[Problem]
Your answer must be an exact copy of all the entries.

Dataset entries
========
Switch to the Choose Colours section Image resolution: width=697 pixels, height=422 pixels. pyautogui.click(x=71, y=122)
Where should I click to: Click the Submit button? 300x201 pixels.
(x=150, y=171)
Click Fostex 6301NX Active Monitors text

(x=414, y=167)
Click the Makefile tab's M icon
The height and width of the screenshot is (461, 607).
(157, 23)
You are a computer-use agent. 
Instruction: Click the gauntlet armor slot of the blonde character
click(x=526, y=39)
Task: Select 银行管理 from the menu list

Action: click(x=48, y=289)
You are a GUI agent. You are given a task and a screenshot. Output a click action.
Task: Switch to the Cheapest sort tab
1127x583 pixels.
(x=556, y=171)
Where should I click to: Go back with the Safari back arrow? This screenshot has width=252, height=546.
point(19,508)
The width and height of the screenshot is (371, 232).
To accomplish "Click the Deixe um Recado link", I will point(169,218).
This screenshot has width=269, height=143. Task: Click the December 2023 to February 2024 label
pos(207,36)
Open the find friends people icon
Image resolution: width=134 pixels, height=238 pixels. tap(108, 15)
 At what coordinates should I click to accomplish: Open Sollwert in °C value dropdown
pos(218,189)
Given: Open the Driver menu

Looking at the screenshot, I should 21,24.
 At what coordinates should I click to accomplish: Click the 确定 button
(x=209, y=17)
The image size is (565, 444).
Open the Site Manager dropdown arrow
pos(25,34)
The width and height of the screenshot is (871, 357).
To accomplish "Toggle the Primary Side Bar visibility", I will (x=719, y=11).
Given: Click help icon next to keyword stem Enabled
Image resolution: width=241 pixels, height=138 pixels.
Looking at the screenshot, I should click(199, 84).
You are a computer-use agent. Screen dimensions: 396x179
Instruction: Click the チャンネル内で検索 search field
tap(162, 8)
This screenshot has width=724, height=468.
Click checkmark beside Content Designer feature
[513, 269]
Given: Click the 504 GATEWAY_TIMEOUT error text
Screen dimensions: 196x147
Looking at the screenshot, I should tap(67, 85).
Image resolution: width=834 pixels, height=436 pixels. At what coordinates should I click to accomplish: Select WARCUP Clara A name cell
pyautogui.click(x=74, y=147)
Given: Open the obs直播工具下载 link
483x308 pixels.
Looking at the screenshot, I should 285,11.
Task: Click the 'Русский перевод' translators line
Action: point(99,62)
========
[Written response]
Switch to the Choose Colours section Image resolution: width=697 pixels, height=422 pixels. pyautogui.click(x=71, y=122)
Where should I click to: Click the Submit button? 300x201 pixels.
(x=150, y=171)
Click Fostex 6301NX Active Monitors text

(x=414, y=167)
Click the Makefile tab's M icon
The height and width of the screenshot is (461, 607).
(157, 23)
You are a computer-use agent. 
Instruction: Click the gauntlet armor slot of the blonde character
click(x=526, y=39)
Task: Select 银行管理 from the menu list

Action: click(x=48, y=289)
You are a GUI agent. You are given a task and a screenshot. Output a click action.
Task: Switch to the Cheapest sort tab
1127x583 pixels.
(x=556, y=171)
Where should I click to: Go back with the Safari back arrow? This screenshot has width=252, height=546.
point(19,508)
The width and height of the screenshot is (371, 232).
To accomplish "Click the Deixe um Recado link", I will point(169,218).
This screenshot has width=269, height=143. Task: Click the December 2023 to February 2024 label
pos(207,36)
Open the find friends people icon
Image resolution: width=134 pixels, height=238 pixels. tap(108, 15)
 At what coordinates should I click to accomplish: Open Sollwert in °C value dropdown
pos(218,189)
Given: Open the Driver menu

Looking at the screenshot, I should 21,24.
 At what coordinates should I click to accomplish: Click the 确定 button
(x=209, y=17)
The image size is (565, 444).
Open the Site Manager dropdown arrow
pos(25,34)
The width and height of the screenshot is (871, 357).
To accomplish "Toggle the Primary Side Bar visibility", I will (x=719, y=11).
Given: Click help icon next to keyword stem Enabled
Image resolution: width=241 pixels, height=138 pixels.
Looking at the screenshot, I should click(199, 84).
You are a computer-use agent. Screen dimensions: 396x179
Instruction: Click the チャンネル内で検索 search field
tap(162, 8)
This screenshot has width=724, height=468.
Click checkmark beside Content Designer feature
[513, 269]
Given: Click the 504 GATEWAY_TIMEOUT error text
Screen dimensions: 196x147
Looking at the screenshot, I should tap(67, 85).
Image resolution: width=834 pixels, height=436 pixels. At what coordinates should I click to accomplish: Select WARCUP Clara A name cell
pyautogui.click(x=74, y=147)
Given: Open the obs直播工具下载 link
483x308 pixels.
Looking at the screenshot, I should 285,11.
Task: Click the 'Русский перевод' translators line
Action: point(99,62)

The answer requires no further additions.